Li-Trevayne Magda had correctly foreseen that there would be only a handful of operable SDSs in BR-02. There were a surprising number of incomplete ones, festooned with machinery and showing their titanic ribs. But the robot brains of the SBMHAWKs were sophisticated enough to distinguish those from their real targets, and the torrents of missiles raced off to blanket the operable SDSs with rippling sheets of antimatter flame Or so it was hoped. Erica Krishmahnta’s monitors and supermonitors would only begin to emerge after the missiles—and the AMBAMMs—had prepared the ground for them.
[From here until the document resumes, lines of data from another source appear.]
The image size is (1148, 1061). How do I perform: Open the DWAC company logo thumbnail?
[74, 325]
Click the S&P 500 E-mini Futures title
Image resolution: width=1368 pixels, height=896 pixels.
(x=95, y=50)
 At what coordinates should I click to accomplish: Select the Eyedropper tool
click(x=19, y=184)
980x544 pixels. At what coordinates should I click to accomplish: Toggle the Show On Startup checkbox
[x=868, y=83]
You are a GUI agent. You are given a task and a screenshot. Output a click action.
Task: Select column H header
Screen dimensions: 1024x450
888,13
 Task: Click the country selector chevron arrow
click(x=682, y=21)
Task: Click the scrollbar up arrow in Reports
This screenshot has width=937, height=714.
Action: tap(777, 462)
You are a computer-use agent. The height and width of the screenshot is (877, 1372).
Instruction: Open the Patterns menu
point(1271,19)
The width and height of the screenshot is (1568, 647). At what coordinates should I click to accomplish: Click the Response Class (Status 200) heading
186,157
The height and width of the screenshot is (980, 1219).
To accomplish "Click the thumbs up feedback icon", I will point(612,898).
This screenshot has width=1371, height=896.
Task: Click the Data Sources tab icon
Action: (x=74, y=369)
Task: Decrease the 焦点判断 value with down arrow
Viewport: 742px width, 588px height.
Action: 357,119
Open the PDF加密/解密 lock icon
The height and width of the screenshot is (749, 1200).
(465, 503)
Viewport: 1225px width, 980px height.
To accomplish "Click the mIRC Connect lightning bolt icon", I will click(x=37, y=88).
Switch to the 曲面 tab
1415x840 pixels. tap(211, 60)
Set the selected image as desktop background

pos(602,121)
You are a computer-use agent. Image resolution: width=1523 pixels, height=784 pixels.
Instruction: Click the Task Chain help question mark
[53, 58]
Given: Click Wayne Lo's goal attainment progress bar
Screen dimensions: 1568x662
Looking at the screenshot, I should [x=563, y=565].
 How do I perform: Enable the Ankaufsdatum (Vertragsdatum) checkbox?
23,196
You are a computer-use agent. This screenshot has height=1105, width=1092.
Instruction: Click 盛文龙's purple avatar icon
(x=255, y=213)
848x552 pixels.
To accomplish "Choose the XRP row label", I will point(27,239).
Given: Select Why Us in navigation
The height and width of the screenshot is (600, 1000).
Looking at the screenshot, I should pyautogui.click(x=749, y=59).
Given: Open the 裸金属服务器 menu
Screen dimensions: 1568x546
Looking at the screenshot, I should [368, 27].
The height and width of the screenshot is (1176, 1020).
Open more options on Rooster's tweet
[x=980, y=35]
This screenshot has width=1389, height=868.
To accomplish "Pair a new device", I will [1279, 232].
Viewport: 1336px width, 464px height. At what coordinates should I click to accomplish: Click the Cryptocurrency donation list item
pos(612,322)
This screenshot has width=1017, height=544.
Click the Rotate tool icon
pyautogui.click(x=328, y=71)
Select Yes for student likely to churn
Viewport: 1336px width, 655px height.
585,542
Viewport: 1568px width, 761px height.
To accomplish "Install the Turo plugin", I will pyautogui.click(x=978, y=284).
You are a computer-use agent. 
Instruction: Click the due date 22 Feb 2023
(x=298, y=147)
But Ian Trevayne had, it seemed, correctly predicted a redeployment of mobile Baldy units to BR-02, judging from the shocking number of heavy superdreadnoughts lurking at some distance from the warp point, protected by belts of minefields. At least that was how it looked: any RD that stayed in BR-02 long enough to get definitive information never returned. In sum, the SDHs and the mines were a vindication that Trevayne could easily have lived without.
Still, he permitted himself to hope that this would be no worse than a repeat of Polo. The Kasugawa generator would soon follow Krishmahnta’s SMTs through the warp point, and the subsequent waves included what was now the standard mix of assault carriers to deal with the Baldy fighters screaming in from the SDSs.
At least that was what Trevayne told himself as he watched the lead elements of Krishmahnta’s oddly named Task Force Vishnu disappear through the warp point.